Editor’s Comments - Army Aviation Asset
IWAS SURPRISED AND AMUSED at the recent media reports which indicated that the Army Chief General Bikram Singh has asked the government to allow the Army to have its own attack helicopters and that this move has once again given rise to a fresh round of turf war between the Army and the Indian Air Force.
At the beginning of the second decade of 21st century, the Indian armed forces are still stuck in the quagmire of unresolved command and control problems of an aerial weapon platform, which is designed for manoeuvre and attack against ground targets. The attack helicopter is an essential component of the land battle, a norm followed by every country in the world.
It is common knowledge and an accepted principle that each service must possess and indeed command all elements which are required to conduct their respective battles, efficiently and effectively. The ground battle invariably requires some essential elements which include infantry, armour and artillery, including air defence artillery, engineers, army aviation and the logistic services.
The basic tactics employed by ground forces comprise “fire and manoeuvre” and therefore all elements that are required to undertake these missions on the battlefield should logically be a part of the ground force. The so-called “attack helicopter” is nothing but an extension of the ground manoeuvre arm, except that it manoeuvres through the medium of air and provides intimate fire support to the ground manoeuvre elements. This does not mean that an Army can fight future battles without the Air Force. In fact air power will predominate in the theatre of operations in future wars and counter-air operations; and battlefield air interdiction and close air support are inseparable parts of a campaign. Having said that, it does not mean that everything that flies in the air should be with the Air Force. In all armies of the world, including our neighbours, Pakistan and China, the attack helicopters are the Army’s asset, owned and operated by the Army.
The light combat helicopter and the ALH (WSI) being inducted in the Army are also equipped with various types of weapons and missiles for battlefield support. These helicopters are lighter than the AH 64 D Apache, which carries a far bigger arsenal of weaponry. So it seems that the only bone of contention that remains today is that the heavier helicopters will currently be with the Air Force and the lighter ones with the Army. This artificial barrier will also disappear with time. The writing on the wall is very clear. Attack helicopter is an essential component of a combat grouping, primarily meant for supporting and augmenting the ground forces, i.e. the Army.

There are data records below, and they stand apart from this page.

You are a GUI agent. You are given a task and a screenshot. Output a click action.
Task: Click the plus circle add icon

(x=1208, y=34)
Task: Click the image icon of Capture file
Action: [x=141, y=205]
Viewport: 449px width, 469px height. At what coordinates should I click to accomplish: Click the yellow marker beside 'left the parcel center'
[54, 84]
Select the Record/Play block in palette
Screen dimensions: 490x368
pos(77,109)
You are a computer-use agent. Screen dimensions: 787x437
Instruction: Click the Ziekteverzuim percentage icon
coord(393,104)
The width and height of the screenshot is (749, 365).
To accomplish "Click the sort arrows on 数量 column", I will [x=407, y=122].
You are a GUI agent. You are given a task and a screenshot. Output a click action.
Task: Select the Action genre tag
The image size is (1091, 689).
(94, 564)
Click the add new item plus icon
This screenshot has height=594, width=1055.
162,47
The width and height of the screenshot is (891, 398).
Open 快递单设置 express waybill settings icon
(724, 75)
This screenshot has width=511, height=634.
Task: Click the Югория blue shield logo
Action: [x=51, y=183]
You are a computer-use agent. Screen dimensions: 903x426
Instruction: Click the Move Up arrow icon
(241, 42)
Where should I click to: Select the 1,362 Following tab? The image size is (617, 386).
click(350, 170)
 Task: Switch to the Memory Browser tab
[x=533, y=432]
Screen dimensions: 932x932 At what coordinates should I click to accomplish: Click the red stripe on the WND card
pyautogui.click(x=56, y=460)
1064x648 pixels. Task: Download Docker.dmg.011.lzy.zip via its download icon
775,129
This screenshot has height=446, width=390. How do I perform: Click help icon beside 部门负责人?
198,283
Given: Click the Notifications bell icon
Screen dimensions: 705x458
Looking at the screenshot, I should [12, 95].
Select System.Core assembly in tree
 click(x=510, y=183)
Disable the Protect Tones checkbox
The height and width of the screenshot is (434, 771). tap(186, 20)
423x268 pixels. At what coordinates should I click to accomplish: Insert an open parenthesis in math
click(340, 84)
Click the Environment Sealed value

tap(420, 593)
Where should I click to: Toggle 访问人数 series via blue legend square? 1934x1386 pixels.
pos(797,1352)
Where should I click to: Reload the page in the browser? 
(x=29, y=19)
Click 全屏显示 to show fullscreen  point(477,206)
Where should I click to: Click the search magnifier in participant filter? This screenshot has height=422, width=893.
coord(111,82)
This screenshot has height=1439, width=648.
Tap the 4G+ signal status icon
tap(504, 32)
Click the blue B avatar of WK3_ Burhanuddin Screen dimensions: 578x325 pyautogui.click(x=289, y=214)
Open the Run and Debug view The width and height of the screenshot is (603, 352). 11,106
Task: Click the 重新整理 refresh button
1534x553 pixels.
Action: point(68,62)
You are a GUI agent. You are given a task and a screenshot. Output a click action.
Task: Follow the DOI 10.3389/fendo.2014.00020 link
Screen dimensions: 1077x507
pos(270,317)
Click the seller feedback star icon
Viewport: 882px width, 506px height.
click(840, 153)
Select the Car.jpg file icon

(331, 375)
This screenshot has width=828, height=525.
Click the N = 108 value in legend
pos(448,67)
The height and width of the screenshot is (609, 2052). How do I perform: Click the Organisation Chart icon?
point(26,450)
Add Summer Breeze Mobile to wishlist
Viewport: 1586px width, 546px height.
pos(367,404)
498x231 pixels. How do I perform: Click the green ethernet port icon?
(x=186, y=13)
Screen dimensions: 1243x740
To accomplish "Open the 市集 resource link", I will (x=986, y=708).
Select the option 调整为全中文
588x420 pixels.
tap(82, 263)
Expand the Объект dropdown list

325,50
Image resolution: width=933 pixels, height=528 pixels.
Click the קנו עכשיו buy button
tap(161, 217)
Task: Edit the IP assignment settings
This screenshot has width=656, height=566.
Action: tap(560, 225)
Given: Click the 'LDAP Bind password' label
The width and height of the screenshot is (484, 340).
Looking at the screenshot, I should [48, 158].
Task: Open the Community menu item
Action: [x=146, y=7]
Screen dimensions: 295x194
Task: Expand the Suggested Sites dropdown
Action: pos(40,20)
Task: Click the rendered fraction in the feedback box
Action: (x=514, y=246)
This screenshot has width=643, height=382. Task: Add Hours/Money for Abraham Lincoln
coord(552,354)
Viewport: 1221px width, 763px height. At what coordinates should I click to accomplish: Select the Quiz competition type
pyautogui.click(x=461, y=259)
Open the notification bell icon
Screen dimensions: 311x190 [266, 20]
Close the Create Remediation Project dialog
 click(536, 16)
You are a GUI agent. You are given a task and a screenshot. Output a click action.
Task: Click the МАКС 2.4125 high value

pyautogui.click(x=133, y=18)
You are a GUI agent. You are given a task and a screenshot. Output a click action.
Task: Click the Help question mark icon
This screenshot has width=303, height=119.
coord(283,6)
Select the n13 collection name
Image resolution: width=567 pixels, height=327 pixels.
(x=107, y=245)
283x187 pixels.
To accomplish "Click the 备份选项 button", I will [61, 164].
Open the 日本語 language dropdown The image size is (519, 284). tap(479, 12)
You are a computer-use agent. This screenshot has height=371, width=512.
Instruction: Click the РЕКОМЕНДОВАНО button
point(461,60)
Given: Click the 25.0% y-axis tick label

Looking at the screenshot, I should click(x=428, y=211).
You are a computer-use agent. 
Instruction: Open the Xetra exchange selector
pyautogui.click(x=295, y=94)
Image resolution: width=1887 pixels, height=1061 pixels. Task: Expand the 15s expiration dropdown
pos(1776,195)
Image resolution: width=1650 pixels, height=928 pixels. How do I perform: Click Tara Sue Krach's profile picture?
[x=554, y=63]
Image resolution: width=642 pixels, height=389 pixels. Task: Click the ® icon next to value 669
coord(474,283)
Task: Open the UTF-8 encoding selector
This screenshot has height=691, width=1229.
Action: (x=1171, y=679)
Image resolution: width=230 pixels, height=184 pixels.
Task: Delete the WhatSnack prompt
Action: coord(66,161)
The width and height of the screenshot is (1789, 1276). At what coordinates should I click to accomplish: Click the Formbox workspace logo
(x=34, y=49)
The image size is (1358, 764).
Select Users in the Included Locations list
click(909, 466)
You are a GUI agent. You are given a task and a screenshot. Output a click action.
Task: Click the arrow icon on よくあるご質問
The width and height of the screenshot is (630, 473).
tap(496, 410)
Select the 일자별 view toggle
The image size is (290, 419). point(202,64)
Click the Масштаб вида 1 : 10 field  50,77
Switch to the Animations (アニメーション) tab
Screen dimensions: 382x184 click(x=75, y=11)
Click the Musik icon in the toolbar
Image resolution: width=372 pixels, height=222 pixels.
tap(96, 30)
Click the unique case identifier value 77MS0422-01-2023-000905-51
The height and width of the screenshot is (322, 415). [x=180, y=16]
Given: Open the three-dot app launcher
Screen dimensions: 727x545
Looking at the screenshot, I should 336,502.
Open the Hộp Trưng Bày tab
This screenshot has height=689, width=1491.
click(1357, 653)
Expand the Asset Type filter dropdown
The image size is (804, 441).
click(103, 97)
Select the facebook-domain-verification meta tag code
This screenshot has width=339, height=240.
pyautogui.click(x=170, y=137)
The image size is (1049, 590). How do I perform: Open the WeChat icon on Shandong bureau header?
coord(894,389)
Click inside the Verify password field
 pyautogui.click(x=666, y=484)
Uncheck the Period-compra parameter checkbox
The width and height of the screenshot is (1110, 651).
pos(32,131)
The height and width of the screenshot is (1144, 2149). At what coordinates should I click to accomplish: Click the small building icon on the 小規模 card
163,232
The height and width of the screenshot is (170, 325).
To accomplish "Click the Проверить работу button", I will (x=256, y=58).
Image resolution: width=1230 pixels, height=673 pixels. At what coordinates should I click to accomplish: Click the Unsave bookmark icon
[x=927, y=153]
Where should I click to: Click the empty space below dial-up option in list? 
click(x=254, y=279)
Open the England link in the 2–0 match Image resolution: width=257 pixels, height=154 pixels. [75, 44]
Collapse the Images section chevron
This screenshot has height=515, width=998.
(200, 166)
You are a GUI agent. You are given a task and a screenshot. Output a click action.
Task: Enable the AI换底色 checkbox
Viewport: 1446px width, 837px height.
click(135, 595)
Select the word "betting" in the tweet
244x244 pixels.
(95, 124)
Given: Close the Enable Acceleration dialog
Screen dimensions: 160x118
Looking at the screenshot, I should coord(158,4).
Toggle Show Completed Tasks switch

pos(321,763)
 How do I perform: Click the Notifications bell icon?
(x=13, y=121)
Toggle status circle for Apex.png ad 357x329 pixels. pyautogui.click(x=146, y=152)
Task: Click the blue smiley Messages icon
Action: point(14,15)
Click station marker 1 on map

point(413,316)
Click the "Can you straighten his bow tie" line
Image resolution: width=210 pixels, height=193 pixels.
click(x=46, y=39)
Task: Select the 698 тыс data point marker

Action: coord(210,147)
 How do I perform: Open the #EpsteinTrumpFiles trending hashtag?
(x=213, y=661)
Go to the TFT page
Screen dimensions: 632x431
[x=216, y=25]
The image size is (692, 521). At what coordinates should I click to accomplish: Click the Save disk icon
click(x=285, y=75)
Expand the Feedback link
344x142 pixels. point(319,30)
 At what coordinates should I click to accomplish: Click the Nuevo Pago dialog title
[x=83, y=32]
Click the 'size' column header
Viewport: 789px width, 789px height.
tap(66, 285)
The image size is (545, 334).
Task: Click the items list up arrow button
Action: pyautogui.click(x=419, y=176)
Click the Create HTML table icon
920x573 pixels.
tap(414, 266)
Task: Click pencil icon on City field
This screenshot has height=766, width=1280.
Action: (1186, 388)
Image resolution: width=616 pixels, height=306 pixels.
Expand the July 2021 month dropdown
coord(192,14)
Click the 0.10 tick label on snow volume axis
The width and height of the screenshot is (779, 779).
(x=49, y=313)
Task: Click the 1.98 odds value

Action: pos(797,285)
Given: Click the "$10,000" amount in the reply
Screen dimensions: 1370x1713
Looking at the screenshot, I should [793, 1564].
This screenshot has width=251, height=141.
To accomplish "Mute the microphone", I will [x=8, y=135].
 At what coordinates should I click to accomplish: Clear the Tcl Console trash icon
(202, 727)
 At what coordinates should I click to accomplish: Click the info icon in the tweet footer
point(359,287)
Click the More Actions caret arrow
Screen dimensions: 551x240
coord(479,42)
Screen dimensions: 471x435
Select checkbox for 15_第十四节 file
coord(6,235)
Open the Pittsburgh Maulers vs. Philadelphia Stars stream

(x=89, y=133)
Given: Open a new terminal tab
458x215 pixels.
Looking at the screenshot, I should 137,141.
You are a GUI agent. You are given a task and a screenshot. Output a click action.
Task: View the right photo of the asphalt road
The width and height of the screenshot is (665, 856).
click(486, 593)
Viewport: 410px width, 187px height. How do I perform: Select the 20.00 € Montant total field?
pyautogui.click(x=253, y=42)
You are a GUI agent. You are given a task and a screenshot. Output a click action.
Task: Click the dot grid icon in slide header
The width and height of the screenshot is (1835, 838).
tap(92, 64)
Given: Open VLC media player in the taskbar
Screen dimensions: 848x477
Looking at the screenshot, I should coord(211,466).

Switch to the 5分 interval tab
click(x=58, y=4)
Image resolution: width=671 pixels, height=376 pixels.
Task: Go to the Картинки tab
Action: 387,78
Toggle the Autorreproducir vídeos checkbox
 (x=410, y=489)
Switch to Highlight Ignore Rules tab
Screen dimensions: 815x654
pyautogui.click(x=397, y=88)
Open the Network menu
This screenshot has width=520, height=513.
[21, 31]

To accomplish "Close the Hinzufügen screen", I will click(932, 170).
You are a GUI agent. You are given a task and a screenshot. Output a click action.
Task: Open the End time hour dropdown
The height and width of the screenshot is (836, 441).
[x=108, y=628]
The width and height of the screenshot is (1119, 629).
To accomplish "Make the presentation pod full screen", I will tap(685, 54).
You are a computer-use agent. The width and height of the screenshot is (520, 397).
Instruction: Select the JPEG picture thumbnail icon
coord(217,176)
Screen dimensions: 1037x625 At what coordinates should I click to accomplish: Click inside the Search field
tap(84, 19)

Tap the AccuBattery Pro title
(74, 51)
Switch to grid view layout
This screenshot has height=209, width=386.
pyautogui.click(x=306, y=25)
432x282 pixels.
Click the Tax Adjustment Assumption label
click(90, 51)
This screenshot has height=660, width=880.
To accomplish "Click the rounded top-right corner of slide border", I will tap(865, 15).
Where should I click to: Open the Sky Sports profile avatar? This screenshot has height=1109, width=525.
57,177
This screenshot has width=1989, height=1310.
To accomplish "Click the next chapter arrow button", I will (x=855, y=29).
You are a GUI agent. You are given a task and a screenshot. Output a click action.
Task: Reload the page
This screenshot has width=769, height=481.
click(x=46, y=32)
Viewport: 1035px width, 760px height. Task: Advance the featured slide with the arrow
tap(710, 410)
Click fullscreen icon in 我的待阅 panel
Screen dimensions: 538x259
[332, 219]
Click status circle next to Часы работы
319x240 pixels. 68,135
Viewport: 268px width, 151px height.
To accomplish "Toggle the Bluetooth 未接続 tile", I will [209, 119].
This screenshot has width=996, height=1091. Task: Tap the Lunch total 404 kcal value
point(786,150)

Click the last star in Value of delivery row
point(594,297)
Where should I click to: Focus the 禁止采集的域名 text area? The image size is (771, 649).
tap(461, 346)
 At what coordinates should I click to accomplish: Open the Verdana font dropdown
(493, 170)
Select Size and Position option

It can be said that ultimately it is the mutual acceptance that matters more than the arguments put forward. If we have to fight together as a joint force our hearts and minds have to honourably accept each other’s requirements and view points and proceed ahead with joint training, joint planning and joint execution of war and not get stuck in invidious arguments and distinctions which only help to provide the media with material to exploit the differences between the services.